Его обыкновенно сопровождала, и нередко даже под ручку, старая торговка яблоками, в красном чепце, о рукавами, засученными до самых плеч, и с длинной ореховой палкой в руках. Эта женщина, прозванная мать Дюшен, подобно знаменитому отцу Дюшену, на многих демократических празднествах изображала богиню свободы. Она аккуратно посещала заседания комиссии и, так сказать, подогревала ее приговоры своими обвинениями и бранью. По ее милости опустела целая улица, жители которой все погибли на гильотине.
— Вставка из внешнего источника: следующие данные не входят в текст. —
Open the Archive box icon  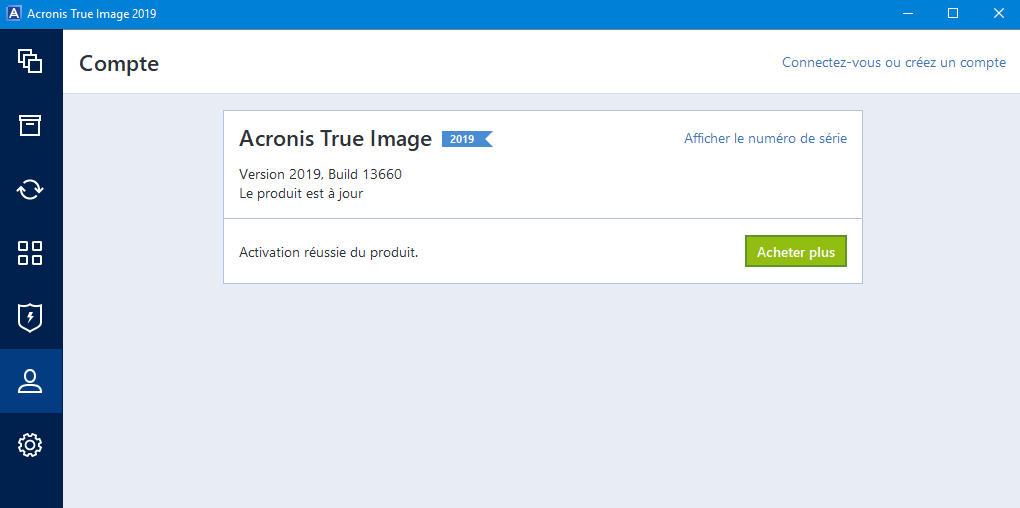pos(30,126)
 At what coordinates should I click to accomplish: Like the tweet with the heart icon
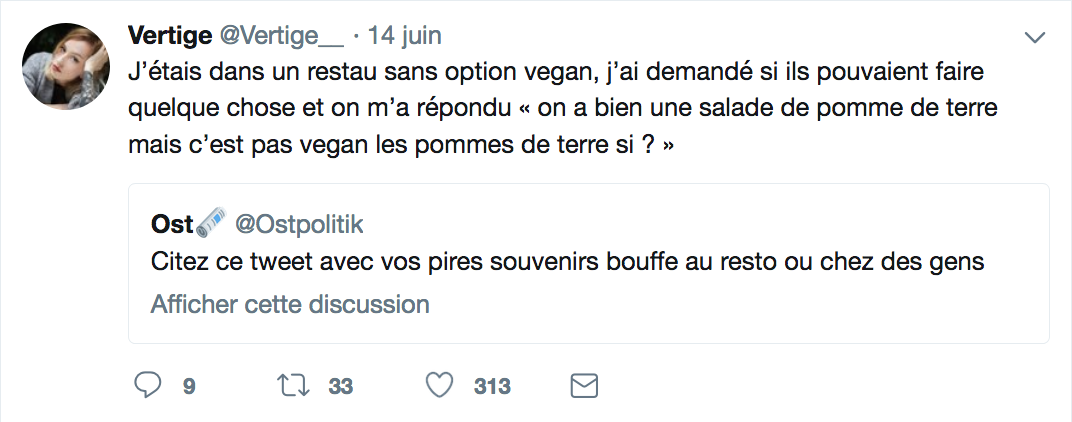(x=439, y=386)
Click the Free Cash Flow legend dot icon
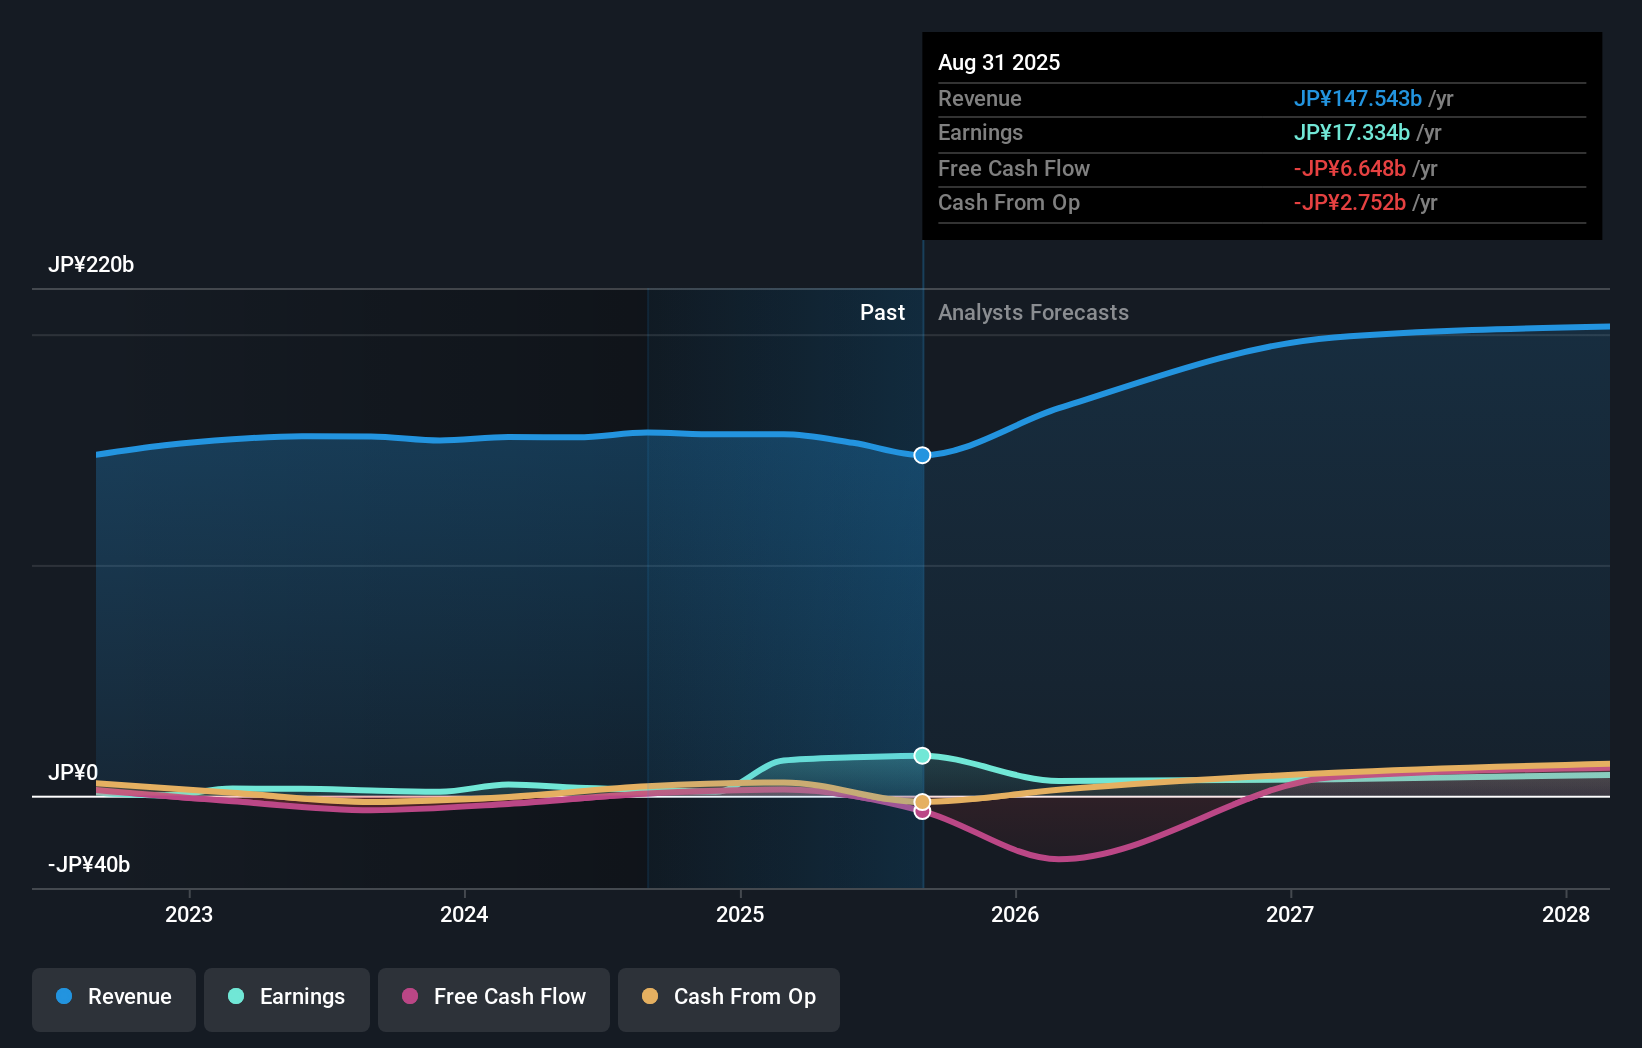Viewport: 1642px width, 1048px height. [409, 997]
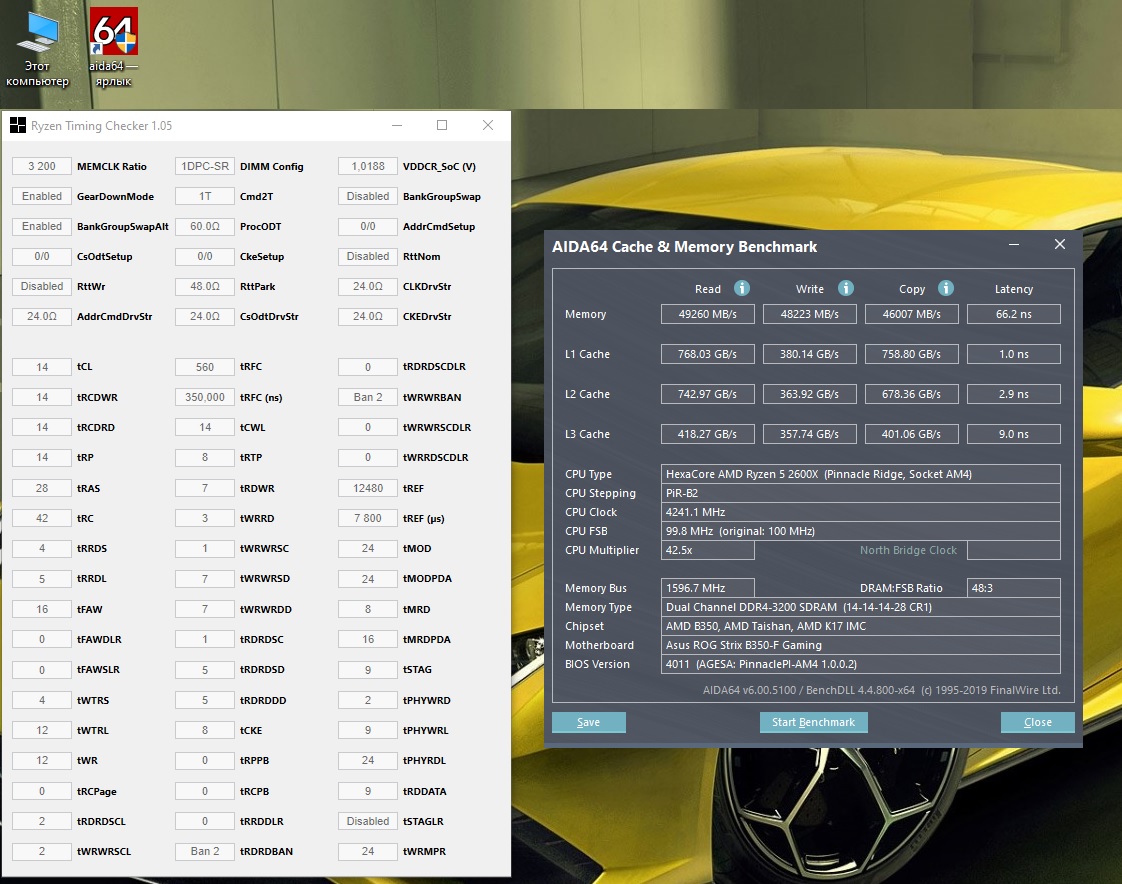Click the Close button in AIDA64
The width and height of the screenshot is (1122, 884).
(1037, 722)
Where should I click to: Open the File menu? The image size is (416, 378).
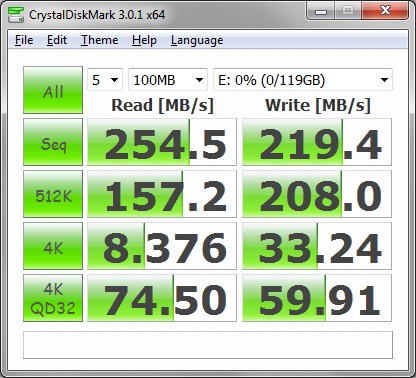pyautogui.click(x=24, y=40)
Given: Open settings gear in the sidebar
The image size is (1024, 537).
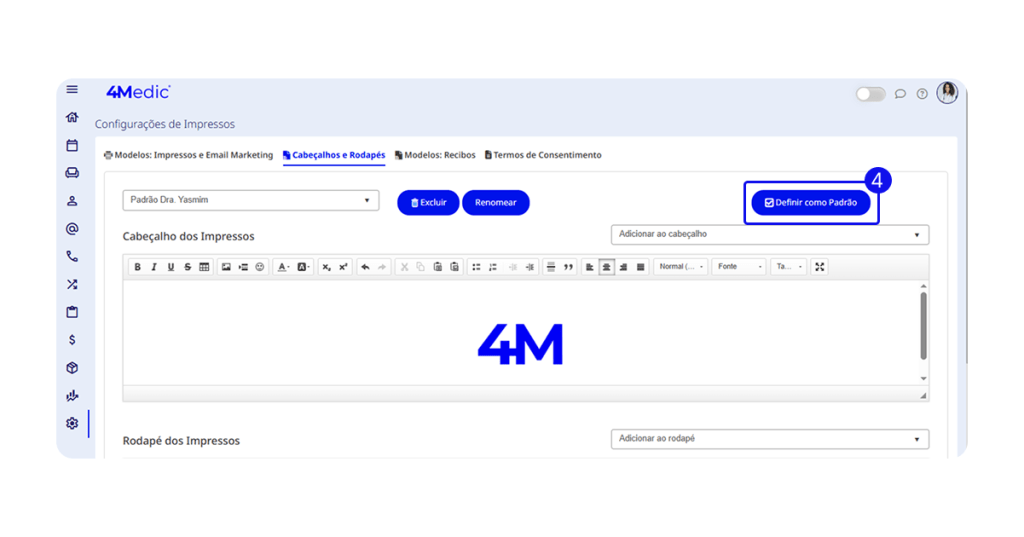Looking at the screenshot, I should [x=72, y=423].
Я часто спрашиваю себя, каким образом при плачевных, ужасных событиях страсть к удовольствиям и развлечениям остается во всей силе? Аррас доставлял мне те же развлечения, как и прежде. Девицы там были так же доступны, в чем легко было убедиться, потому что в течение нескольких дней я значительно успел в своих любовных интригах, начиная с молодой и хорошенькой Констанции, единственной отрасли капрала Латюлин, шинкаря крепости, до четырех дщерей нотариуса, имевшего контору на углу Капуцинской улицы. Все было бы отлично, если бы я ограничился этим, но я вздумал обратить свои взоры на красавицу с улицы Правосудия и не замедлил встретить на своем пути соперника. Это был старый полковой музыкант, который, не хвастаясь своими успехами, давал, однако, понять, что ему ни в чем не отказывали. Я обозвал его хвастунишкой, он рассердился, я вызвал его на дуэль, на что он и внимания не обратил. Наша ссора уже совсем была забыта, как вдруг я узнаю, что он распускал про меня оскорбительные слухи. Я прямо обратился к нему за разъяснением, но тщетно; он до тех пор не соглашался на поединок, пока я не дал ему пощечины при свидетелях. Свидание назначено было на следующее утро. Я хотел явиться аккуратно к назначенному времени, но едва достиг места поединка, как был окружен отрядом жандармов и муниципальных чиновников, которые овладели моей саблей и велели следовать за собою. Я повиновался и вскоре очутился в Боде, назначение которого очень изменилось с тех пор, как террористы подчинили жителей Арраса своим порядкам. Привратник Бопре, в красном колпаке, сопровождаемый неотлучно двумя огромными черными псами, отвел меня в обширное помещение, где содержались под его надзором лучшие из местных жителей. Лишенные всяких сношений с внешним миром, мы едва могли питаться, да и то пища проходила сквозь наистрожайший осмотр Бопре, который простирал осторожность до такой степени, что опускал в суп свои страшно грязные руки, чтобы удостовериться, нет ли там какого оружия или ключа. Если кто осмеливался роптать, ему говорили:
– Ты что-то взыскателен, а между тем много ли времени тебе остается жить на свете? Как знать, не завтра ли твоя очередь? Как зовут-то тебя?
– Так-то.
– Ну так и есть, что завтра.
Подобным предсказаниям Бопре тем легче было сбываться, что он сам назначал жертвы Лебону, который после обеда обыкновенно обращался к нему с вопросом: «Кого мы завтра отправим?»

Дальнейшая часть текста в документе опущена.